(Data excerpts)
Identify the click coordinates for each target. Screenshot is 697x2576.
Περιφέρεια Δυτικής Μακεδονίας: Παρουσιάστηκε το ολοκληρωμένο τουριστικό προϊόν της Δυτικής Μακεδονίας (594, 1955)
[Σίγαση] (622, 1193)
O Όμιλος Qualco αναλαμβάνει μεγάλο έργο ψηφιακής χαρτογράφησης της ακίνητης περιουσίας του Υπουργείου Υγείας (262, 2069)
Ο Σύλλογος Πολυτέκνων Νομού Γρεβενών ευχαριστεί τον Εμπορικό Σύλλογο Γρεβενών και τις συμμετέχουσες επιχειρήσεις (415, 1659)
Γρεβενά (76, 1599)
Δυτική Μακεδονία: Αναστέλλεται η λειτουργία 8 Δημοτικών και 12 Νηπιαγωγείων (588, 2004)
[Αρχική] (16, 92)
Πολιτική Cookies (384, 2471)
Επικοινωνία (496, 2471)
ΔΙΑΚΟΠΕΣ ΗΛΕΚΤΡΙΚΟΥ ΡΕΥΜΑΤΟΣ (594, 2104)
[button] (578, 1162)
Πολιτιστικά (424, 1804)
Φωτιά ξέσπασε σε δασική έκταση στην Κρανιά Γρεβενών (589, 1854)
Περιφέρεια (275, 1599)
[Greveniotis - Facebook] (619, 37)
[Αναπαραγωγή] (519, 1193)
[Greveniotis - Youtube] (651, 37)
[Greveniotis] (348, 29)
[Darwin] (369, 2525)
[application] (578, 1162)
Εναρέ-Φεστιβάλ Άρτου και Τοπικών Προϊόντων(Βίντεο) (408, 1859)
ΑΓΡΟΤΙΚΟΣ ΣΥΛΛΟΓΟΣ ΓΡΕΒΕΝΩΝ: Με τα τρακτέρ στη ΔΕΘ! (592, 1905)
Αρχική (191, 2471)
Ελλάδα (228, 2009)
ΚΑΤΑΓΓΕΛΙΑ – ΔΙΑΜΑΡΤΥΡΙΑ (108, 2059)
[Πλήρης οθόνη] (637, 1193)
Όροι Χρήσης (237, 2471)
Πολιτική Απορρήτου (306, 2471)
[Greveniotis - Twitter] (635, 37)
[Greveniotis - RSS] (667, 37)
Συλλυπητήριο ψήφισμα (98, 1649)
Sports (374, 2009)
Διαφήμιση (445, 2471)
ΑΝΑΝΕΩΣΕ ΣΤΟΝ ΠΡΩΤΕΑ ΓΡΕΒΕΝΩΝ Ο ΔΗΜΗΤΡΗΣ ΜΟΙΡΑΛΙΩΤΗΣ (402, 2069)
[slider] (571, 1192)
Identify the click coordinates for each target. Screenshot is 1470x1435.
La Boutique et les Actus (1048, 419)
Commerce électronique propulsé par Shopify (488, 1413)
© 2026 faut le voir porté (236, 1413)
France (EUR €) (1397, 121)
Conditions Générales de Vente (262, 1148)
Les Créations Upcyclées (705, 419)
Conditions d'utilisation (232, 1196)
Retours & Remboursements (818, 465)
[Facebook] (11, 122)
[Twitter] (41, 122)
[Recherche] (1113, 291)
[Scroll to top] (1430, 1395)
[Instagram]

Required work: Locate and copy each line in the data above that includes the word "Γρεβενών".

Exercise answer:
Ο Σύλλογος Πολυτέκνων Νομού Γρεβενών ευχαριστεί τον Εμπορικό Σύλλογο Γρεβενών και τις συμμετέχουσες επιχειρήσεις (415, 1659)
Φωτιά ξέσπασε σε δασική έκταση στην Κρανιά Γρεβενών (589, 1854)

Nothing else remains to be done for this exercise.